======== Source data ========
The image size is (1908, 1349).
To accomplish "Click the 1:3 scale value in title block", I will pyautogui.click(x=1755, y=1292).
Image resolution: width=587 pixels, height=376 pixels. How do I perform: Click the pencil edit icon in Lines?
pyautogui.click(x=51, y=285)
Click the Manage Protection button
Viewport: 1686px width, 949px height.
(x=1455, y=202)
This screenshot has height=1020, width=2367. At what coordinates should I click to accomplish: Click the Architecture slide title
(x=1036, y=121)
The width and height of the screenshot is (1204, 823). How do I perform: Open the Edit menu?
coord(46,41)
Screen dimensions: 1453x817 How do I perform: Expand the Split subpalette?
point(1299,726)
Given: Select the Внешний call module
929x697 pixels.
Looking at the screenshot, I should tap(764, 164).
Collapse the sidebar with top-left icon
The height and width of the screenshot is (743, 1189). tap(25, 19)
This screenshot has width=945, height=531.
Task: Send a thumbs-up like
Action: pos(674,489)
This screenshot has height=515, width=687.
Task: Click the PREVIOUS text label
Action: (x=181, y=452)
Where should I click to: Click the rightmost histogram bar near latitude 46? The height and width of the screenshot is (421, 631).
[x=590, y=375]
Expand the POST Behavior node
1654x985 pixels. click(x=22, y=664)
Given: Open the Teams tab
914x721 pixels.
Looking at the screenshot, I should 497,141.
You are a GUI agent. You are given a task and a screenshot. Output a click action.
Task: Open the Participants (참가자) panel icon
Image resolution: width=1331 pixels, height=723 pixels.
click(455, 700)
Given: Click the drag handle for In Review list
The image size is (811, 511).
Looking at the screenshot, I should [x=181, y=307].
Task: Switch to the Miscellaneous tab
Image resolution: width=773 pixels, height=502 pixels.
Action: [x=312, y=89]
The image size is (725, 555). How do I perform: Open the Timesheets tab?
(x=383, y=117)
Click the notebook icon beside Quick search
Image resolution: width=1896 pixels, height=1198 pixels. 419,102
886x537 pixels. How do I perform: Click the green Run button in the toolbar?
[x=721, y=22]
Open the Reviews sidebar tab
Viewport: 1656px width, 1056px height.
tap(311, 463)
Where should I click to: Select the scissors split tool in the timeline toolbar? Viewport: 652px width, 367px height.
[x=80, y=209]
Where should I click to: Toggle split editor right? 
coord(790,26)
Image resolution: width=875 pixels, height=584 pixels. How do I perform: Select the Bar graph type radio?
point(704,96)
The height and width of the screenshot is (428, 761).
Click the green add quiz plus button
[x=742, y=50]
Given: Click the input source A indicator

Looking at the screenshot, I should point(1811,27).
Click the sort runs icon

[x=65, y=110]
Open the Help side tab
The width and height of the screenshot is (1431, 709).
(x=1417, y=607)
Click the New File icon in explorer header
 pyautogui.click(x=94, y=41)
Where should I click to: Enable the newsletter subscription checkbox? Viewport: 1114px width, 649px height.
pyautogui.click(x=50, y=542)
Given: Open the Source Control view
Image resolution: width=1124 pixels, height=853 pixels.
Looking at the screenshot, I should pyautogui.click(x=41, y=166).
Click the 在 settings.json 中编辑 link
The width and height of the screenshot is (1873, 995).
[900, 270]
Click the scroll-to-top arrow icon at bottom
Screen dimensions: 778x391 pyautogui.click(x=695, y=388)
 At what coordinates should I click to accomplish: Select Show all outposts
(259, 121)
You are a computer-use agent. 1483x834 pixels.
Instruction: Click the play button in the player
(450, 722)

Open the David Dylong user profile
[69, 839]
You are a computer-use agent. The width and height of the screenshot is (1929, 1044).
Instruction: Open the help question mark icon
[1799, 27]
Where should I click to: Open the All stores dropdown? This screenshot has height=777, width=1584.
========
Aim of the task —
Scan the material for the word "computer". Return every line where it is found.

The completed task —
You are a computer-use agent. 1483x834 pixels.
You are a computer-use agent. The width and height of the screenshot is (1929, 1044).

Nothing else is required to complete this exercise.